We have split the polynomial on the left side into a product of two linear factors. In other words, we have *factorized the polynomial*. Here is another example of **factorization**:

\[{x^3} - 6{x^2} + 11x - 6 = \left( {x - 1} \right)\left( {x - 2} \right)\left( {x - 3} \right)\]

Can we always split a polynomial into a product of (simpler) factors? Note that at our level, we are only dealing with polynomials which have *real numbers as coefficients* – complex coefficients are outside the scope of on discussion. Given this constraint, we cannot always split a particular polynomial into simpler factors.
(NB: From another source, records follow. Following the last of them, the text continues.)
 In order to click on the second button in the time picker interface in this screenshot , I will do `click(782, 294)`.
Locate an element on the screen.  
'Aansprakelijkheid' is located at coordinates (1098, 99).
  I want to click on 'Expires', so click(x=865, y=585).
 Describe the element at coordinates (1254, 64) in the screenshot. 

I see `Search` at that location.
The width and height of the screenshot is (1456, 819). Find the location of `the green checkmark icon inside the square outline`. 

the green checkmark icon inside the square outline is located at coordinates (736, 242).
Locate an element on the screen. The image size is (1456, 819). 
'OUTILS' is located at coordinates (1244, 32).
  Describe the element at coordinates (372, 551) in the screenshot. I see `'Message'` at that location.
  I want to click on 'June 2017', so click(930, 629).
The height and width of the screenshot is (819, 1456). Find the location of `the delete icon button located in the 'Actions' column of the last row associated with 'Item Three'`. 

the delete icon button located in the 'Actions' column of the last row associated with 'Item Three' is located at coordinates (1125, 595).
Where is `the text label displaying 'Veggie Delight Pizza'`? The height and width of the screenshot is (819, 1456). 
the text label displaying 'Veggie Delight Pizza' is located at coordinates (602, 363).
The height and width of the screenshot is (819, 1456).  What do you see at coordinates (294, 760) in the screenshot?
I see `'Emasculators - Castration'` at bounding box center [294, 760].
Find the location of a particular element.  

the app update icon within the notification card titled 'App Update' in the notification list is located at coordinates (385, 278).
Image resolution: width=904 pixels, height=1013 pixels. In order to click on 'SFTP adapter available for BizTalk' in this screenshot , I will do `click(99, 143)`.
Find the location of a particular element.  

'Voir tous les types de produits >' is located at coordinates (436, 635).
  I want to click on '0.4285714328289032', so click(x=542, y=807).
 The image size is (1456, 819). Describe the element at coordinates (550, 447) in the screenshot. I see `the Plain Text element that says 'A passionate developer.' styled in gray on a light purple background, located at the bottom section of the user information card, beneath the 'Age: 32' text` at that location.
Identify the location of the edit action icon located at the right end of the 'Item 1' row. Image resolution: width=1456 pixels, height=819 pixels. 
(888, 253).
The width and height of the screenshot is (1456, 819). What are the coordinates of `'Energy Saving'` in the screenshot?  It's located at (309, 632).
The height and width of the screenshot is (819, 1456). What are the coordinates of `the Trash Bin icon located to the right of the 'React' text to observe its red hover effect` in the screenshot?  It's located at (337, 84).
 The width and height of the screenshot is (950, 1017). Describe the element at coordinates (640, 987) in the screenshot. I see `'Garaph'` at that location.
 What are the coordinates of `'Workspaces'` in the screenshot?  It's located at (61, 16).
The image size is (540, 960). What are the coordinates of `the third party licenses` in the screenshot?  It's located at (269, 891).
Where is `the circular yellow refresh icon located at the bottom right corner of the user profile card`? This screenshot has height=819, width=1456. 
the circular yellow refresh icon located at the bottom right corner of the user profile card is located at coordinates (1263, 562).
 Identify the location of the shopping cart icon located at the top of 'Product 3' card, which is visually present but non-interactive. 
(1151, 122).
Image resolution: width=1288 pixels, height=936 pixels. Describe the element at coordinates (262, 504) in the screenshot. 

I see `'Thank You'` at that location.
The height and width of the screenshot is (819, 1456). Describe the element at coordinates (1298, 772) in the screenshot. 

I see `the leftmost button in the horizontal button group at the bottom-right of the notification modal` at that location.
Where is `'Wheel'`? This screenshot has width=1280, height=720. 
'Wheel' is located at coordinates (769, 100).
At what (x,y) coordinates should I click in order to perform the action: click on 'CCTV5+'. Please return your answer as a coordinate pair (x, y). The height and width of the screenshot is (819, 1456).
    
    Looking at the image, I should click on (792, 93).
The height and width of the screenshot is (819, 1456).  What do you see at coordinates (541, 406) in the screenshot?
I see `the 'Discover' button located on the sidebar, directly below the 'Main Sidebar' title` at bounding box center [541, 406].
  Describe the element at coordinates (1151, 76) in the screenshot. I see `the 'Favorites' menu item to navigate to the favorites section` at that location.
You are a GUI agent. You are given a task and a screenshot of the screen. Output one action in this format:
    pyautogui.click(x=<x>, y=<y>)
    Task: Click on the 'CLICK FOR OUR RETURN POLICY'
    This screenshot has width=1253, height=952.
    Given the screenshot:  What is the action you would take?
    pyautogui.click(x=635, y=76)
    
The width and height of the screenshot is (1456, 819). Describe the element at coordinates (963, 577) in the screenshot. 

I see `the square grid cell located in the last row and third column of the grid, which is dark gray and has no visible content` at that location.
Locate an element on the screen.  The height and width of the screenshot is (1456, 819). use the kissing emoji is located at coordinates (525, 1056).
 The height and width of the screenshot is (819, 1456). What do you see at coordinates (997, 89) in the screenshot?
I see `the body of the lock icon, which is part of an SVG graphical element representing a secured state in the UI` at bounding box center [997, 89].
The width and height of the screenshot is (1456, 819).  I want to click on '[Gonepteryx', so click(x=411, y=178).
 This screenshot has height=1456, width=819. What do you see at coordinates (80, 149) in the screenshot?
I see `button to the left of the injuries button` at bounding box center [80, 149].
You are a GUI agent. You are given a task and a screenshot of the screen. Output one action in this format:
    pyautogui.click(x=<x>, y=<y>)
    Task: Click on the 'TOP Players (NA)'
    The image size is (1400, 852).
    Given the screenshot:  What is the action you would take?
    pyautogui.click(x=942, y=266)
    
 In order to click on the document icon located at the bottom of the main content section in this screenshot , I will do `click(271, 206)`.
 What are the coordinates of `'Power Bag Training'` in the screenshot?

For example, \(p\left( x \right):{x^2} + x + 1\) has no (two) linear factors (try it!).

Now, suppose that a polynomial \(p\left( x \right)\) has a linear factor, \(q\left( x \right):x - a\). The Remainder Theorem tells us that if we substitute *x* equal to *a* in \(p\left( x \right)\), we will obtain 0, that is, \(p\left( a \right) = 0\). This should be obvious to you by now. If \(q\left( x \right)\) is a factor of \(p\left( x \right)\), then we have

\[p\left( x \right) = \left( {x - a} \right)r\left( x \right)\]

where \(r\left( x \right)\) is a polynomial of degree one less than the degree of \(p\left( x \right)\). Now, substituting *x* equal to *a* on both sides, we immediately have \(p\left( a \right) = 0\).

A polynomial of degree *n* can have at the most *n* linear factors, but as we have already seen, it may not always have *n* linear factors. Consider

\[p\left( x \right):{x^4} - 1\]

When we factorize this, we have

\(p\left( x \right) = \left( {{x^2} + 1} \right)\left( {x - 1} \right)\left( {x + 1} \right)\)

This has three factors, two of which are linear and one is a quadratic. The quadratic factor \({x^2} + 1\) cannot be factorized further into (two) linear factors as long as we are restricted to considering real polynomials.